### THE PROBLEM
Please set down, with no changes, every line of the material below from the one containing "The image size is (279, 204)." through the end. Skip the pictures.

Start of DATA RECORDS

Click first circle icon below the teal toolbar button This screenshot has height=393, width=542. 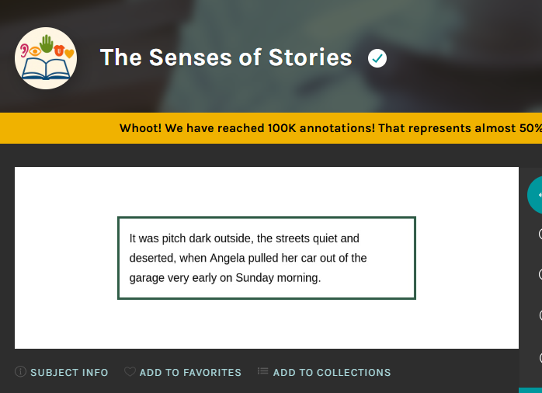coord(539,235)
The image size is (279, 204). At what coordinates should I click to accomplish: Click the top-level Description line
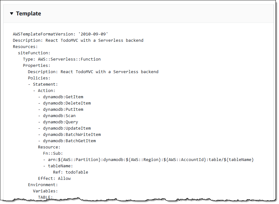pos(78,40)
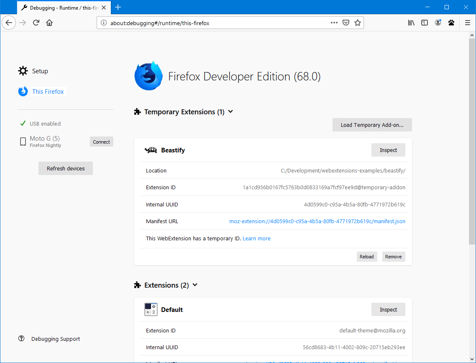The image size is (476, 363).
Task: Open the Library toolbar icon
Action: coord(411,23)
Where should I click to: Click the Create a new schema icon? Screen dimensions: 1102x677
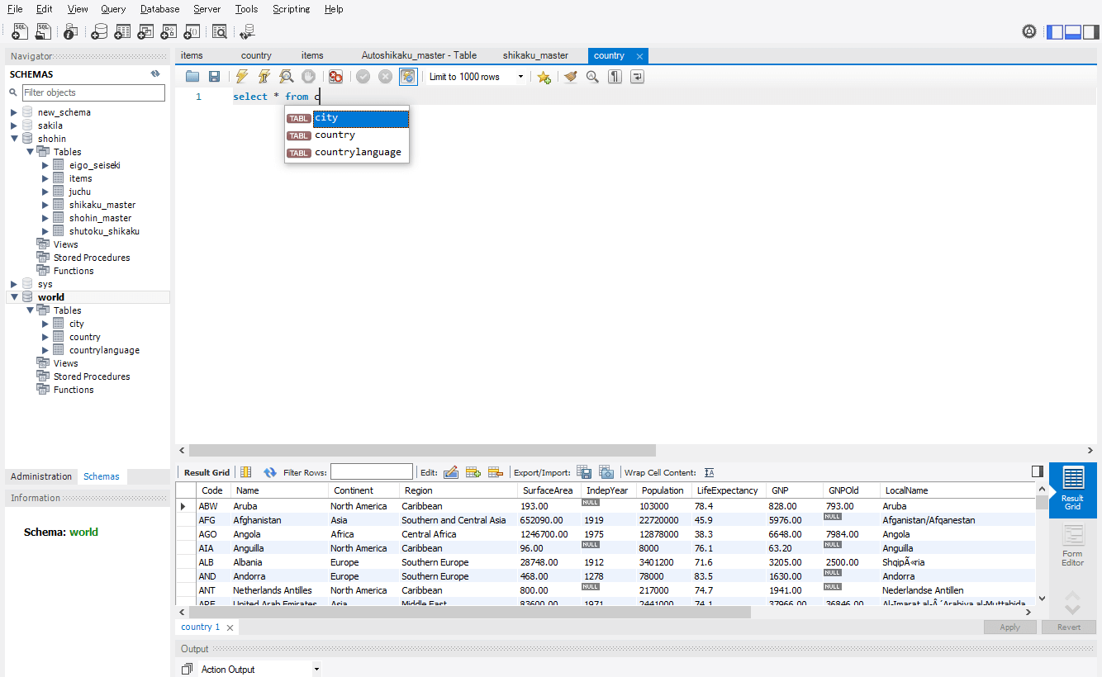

End of DATA RECORDS

### WRITTEN RESPONSE
The image size is (279, 204). At what coordinates should I click to accomplish: Click the top-level Description line
pos(78,40)
The image size is (476, 363).
Task: Open the Library toolbar icon
Action: coord(411,23)
Where should I click to: Click the Create a new schema icon? Screen dimensions: 1102x677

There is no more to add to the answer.